Tascabile, elegante e comprensivo dei dati anagrafici completi del paziente e del suo impianto, il passaporto protesico può essere utilizzato nei viaggi e nella vita di tutti i giorni consentendo un’identificazione chiara dell’impianto ortopedico e la sua precisa collocazione.
Un vero e proprio passaporto: tascabile, elegante e comprensivo dei dati anagrafici di sé e della propria protesi. È quello realizzato dalla Clinica Fornaca e distribuito da inizio anno a tutti i pazienti che si sottopongono a un intervento di chirurgia protesica all’anca.
Realizzato con il supporto diretto dei medici specialisti nella chirurgia protesica d’anca, il passaporto della Clinica Fornaca rappresenta la certificazione della presenza, nel proprio corpo, di un giunto artificiale dotato di una parte metallica in grado di attivare i dispositivi di sicurezza di aeroporti, stazioni, banche e altro. In caso di attivazione dell’allarme, la presentazione del passaporto protesico non esclude la possibilità di ulteriori controlli della superficie cutanea, tuttavia identifica in modo chiaro l’impianto ortopedico e la sua precisa collocazione.

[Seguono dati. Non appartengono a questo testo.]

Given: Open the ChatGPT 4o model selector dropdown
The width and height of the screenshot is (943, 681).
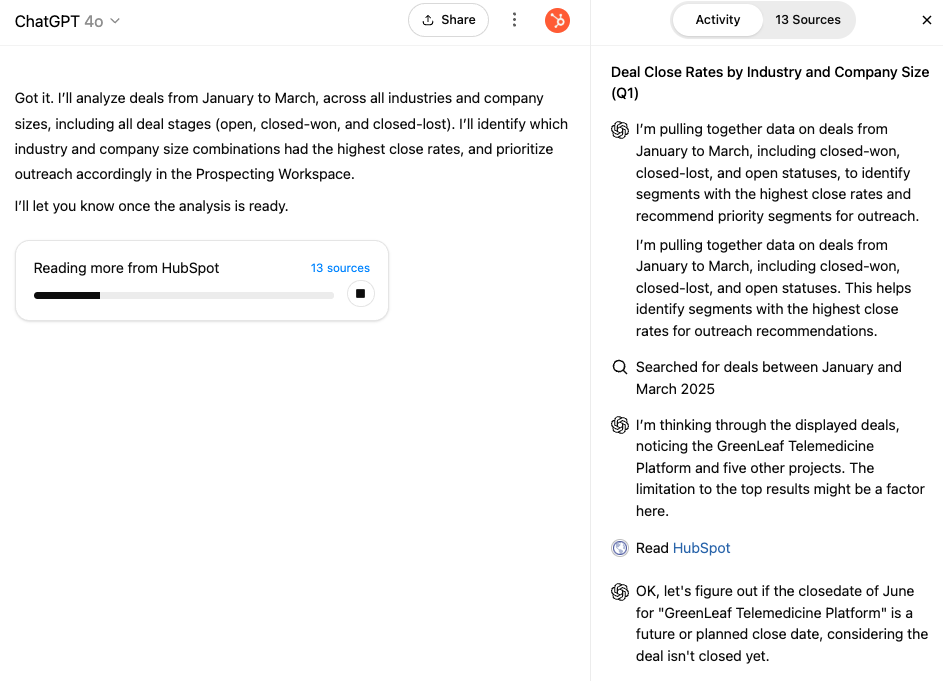Looking at the screenshot, I should coord(67,20).
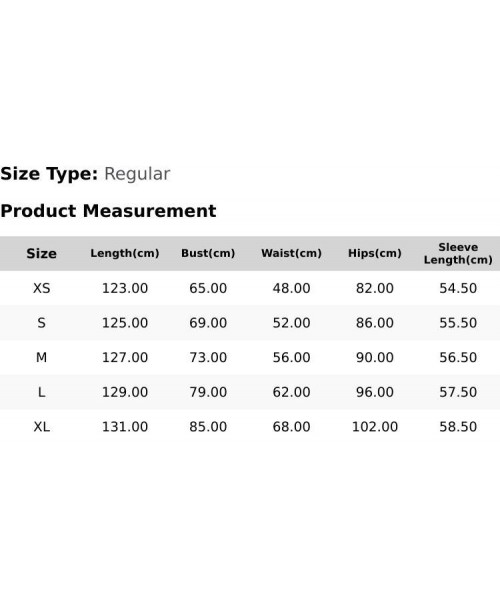The height and width of the screenshot is (600, 500).
Task: Select the M size row label
Action: pos(41,357)
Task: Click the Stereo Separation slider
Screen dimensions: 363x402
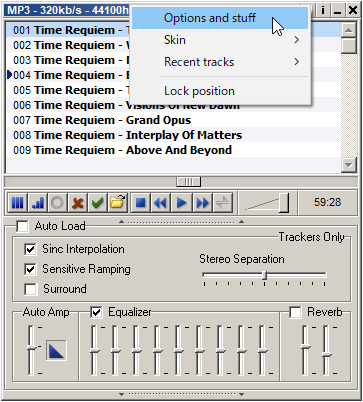Action: pos(264,275)
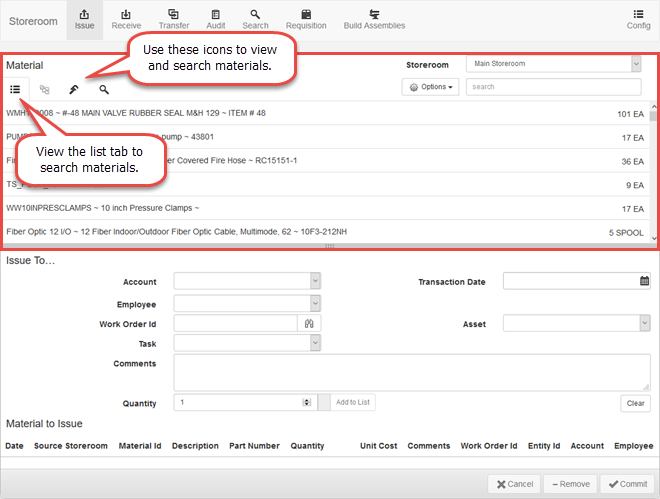Go to the Audit section
This screenshot has width=660, height=499.
coord(217,19)
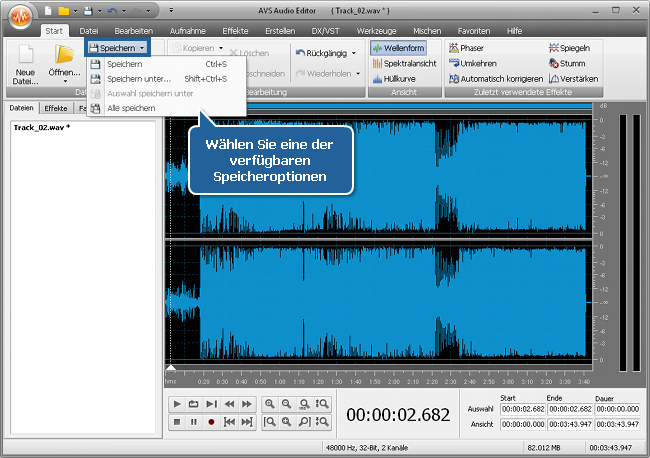This screenshot has width=650, height=458.
Task: Click Automatisch korrigieren effect
Action: click(495, 78)
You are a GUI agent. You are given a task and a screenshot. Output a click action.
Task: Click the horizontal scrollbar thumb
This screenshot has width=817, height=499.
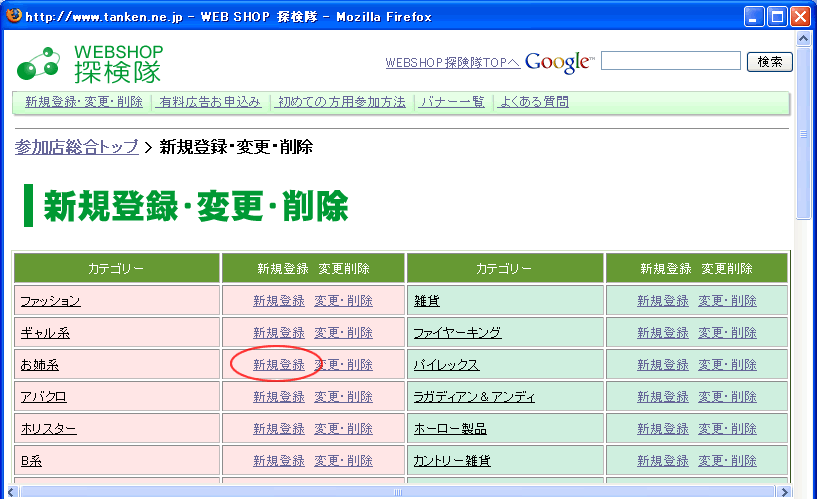click(x=398, y=491)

Comodo da portare con sé e scritto in due lingue (italiano e inglese), il passaporto protesico può accompagnare il paziente nei suoi viaggi e nella vita di tutti i giorni, garantendogli una documentazione puntuale dell’intervento eseguito e del relativo impianto ortopedico. Il passaporto protesico riporta inoltre timbro e firma del medico che ha eseguito l’intervento nonché l’etichetta identificativa della protesi. In questo modo, il paziente potrà avere sempre con sé i dati essenziali per gestire al meglio la necessità di fornire informazioni relative alla sua protesi.
«Si tratta di un’ulteriore attenzione che la Clinica Fornaca rivolge ai propri pazienti – sottolinea il Direttore generale, Margherita Patti – ed è la risposta a una richiesta precisa che ci è stata rivolta da molti di loro dopo aver eseguito l’intervento».
L’artrosi dell’anca rappresenta una delle malattie delle articolazioni più comuni al mondo. Consiste nell’usura della cartilagine articolare e colpisce la maggior parte delle persone che hanno superato i 65 anni di età. La sua prevalenza aumenta nel tempo, tanto che arriva a riguardare l’80 per cento di chi ha superato i 75 anni. «Ricorrere alla protesi – ha ricordato di recente il professor Alessandro Massè, ortopedico della Clinica Fornaca e direttore della Prima clinica ortopedica del CTO presso la Città della salute e della scienza di Torino – rappresenta per il paziente una procedura di provata efficacia nell’eliminare i sintomi, nel consentire un recupero del movimento articolare e quindi nel permettere un ritorno alla vita attiva».